## Start SOURCE PASSAGE

The RESPA disclosure,[2] which must be on a separate piece of paper, must state the relationship between the real estate agent and the lender and provide the estimated charges or range of charges by the lender.  It must also notify the customer that he or she is not required to use the lender and is free to shop around for a better deal. If the real estate agent requires the use of its affiliated lender, that agent violates the kickback and unearned fee provisions of Section 8 of RESPA.  The customer is expected to sign an acknowledgement of the disclosure.

 

Bank involvement in real estate brokerage and management services is also consistent with safe and sound banking.  First, providing these services will help to diversify the income stream of these institutions and help to improve their financial base.  Real estate brokerage and management services are activities where a bank acts only as an agent for a third party, but does not take an ownership position in the property.  By their very nature, agency activities pose very little risk to the safety and soundness of depository institutions.

 

Second, under GLBA, the bank regulators must deem a bank to be well-capitalized and well-managed before a banking organization can participate in any of the expanded financial activities permitted under the GLB Act, including real estate brokerage and property management.  Thus, only financially strong institutions would be authorized to engage in these activities.  

 

Third, banking organizations are also subject to Sections 23A and 23B of the Federal Reserve Act, which limit the amount of credit and other forms of support a bank could provide to a real estate brokerage affiliate or subsidiary.  Such limits ensure the safety and soundness of the bank will not be negatively impacted by its subsidiaries or affiliates.  

 

Fourth, many banking organizations already have years of experience in providing real estate activities. In fact, the purchase, sale and management of real estate are frequently significant aspects of fiduciary asset management in many bank trust departments.  Because banks currently have trust personnel who provide real estate brokerage and management services on a daily basis to trust customers, providing the service outside of the trust department would not be a new activity in which banking organizations lack expertise. Thus, no new safety and soundness issues would be raised.

## End SOURCE PASSAGE

WHAT YOU WILL DO: Summarize the text on banks and real estate brokerage in two sentences.

## Start DATA LISTING

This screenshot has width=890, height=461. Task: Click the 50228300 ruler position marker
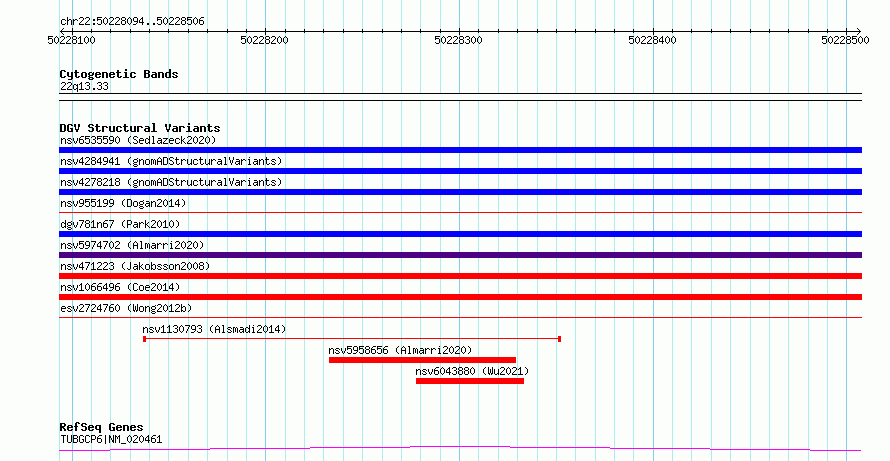pos(458,40)
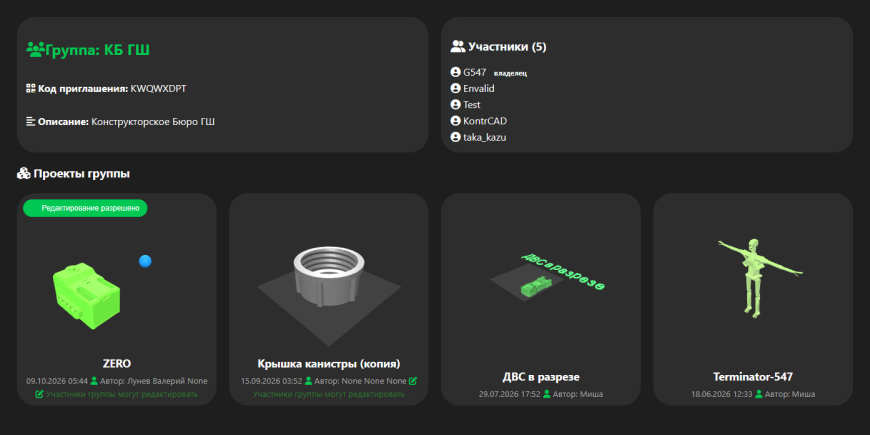The width and height of the screenshot is (870, 435).
Task: Open the ZERO project title
Action: click(117, 364)
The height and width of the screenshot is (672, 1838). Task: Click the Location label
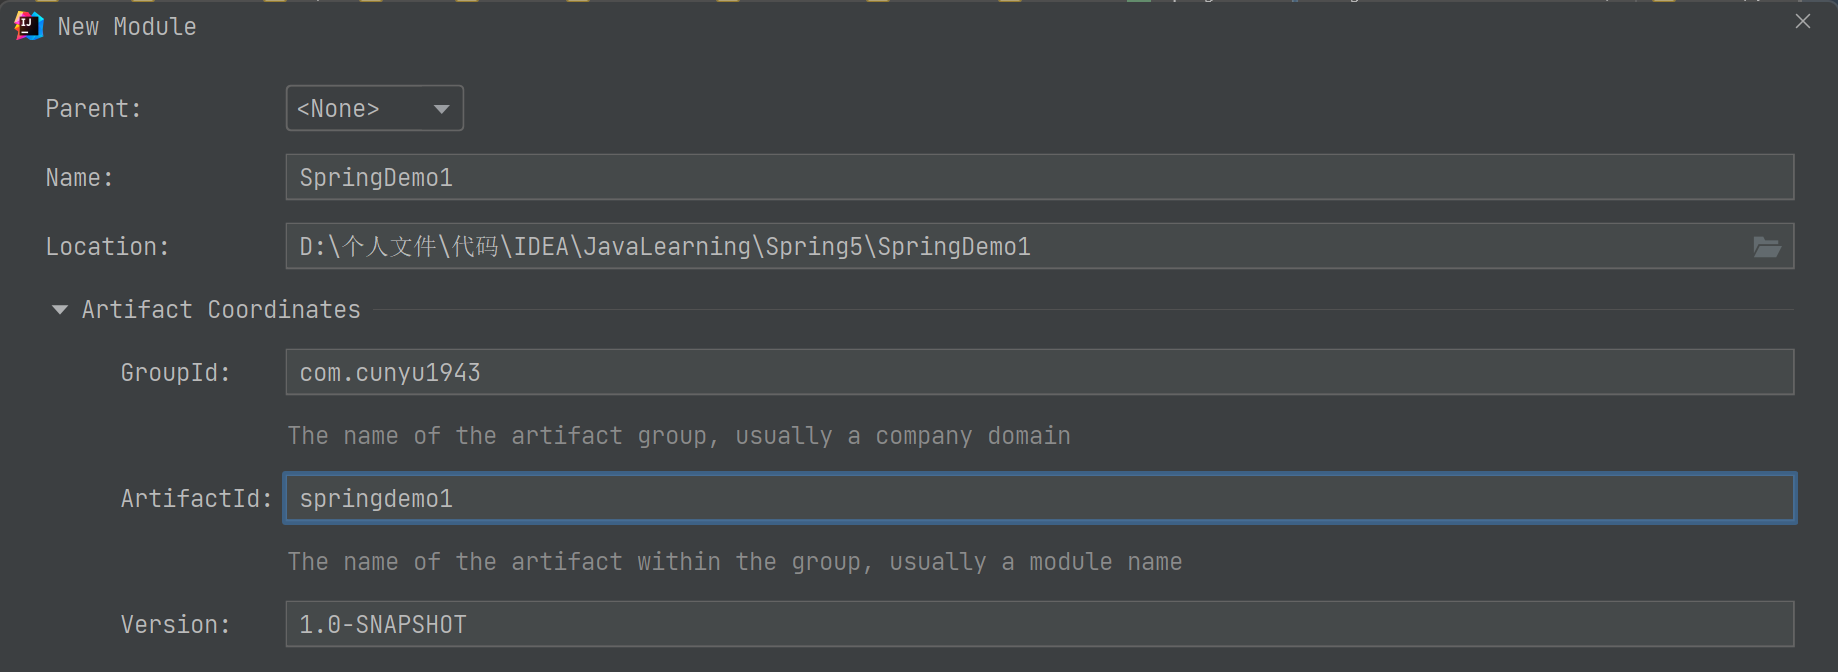click(107, 247)
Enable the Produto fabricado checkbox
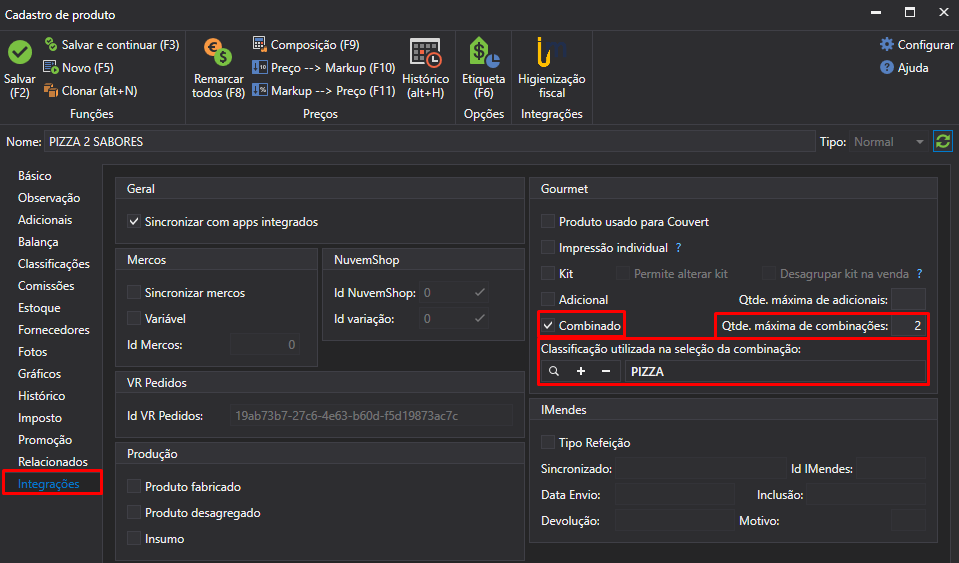The width and height of the screenshot is (959, 563). click(134, 487)
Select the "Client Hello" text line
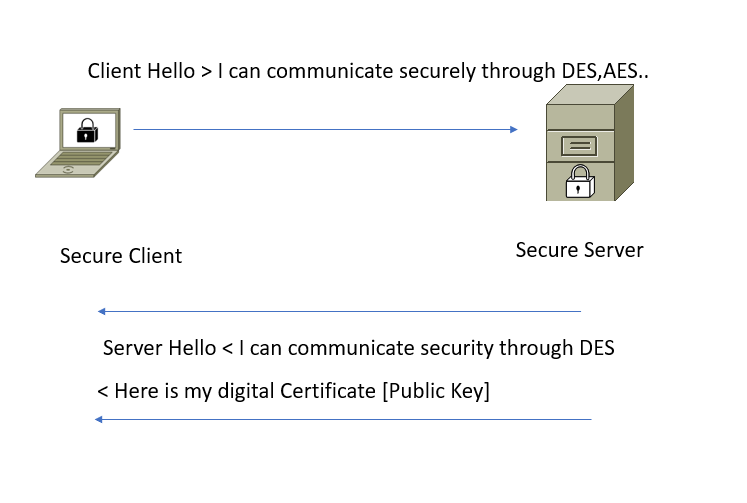The image size is (747, 503). tap(368, 71)
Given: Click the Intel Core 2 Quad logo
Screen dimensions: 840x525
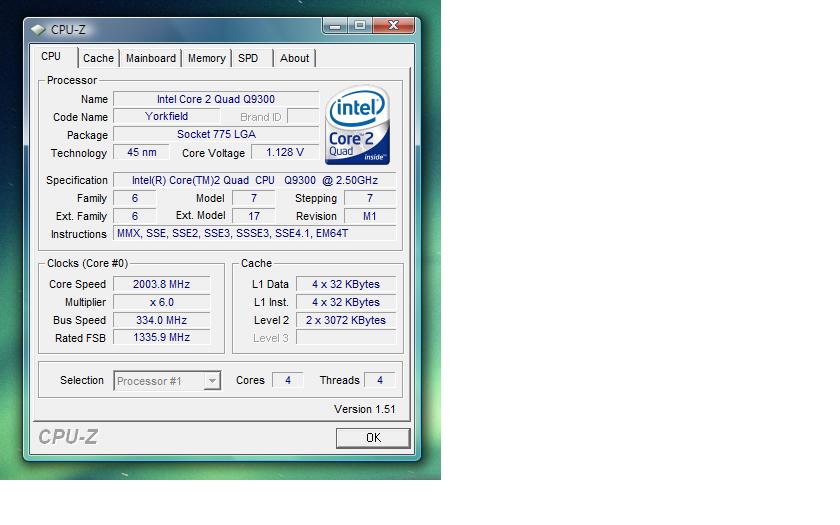Looking at the screenshot, I should (x=357, y=125).
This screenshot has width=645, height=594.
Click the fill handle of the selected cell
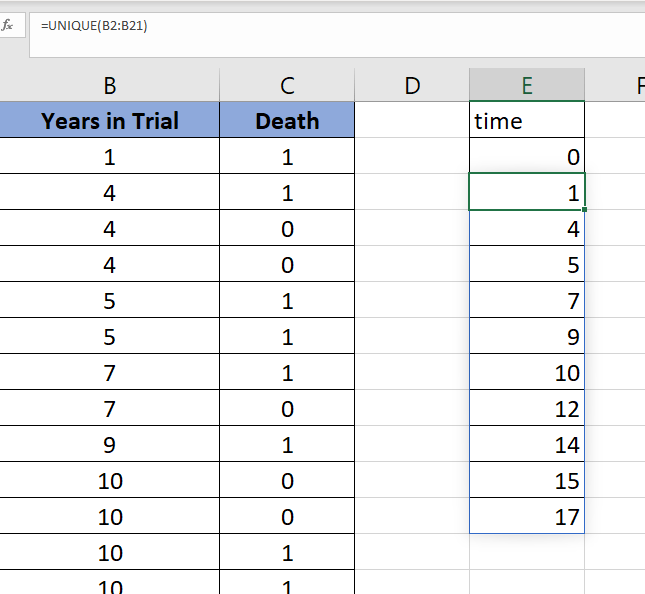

## End DATA LISTING

RESPONSE: A separate RESPA disclosure must state the relationship between the real estate agent and the lender, give the lender's estimated charges, and tell the customer that using that lender is not required; an agent that requires its affiliated lender violates Section 8 of RESPA. Bank real estate brokerage and management services are described as consistent with safe and sound banking because they are low-risk agency activities that diversify income, are limited under GLBA to well-capitalized and well-managed institutions, are bounded by Sections 23A and 23B of the Federal Reserve Act, and draw on expertise banks already have in their trust departments.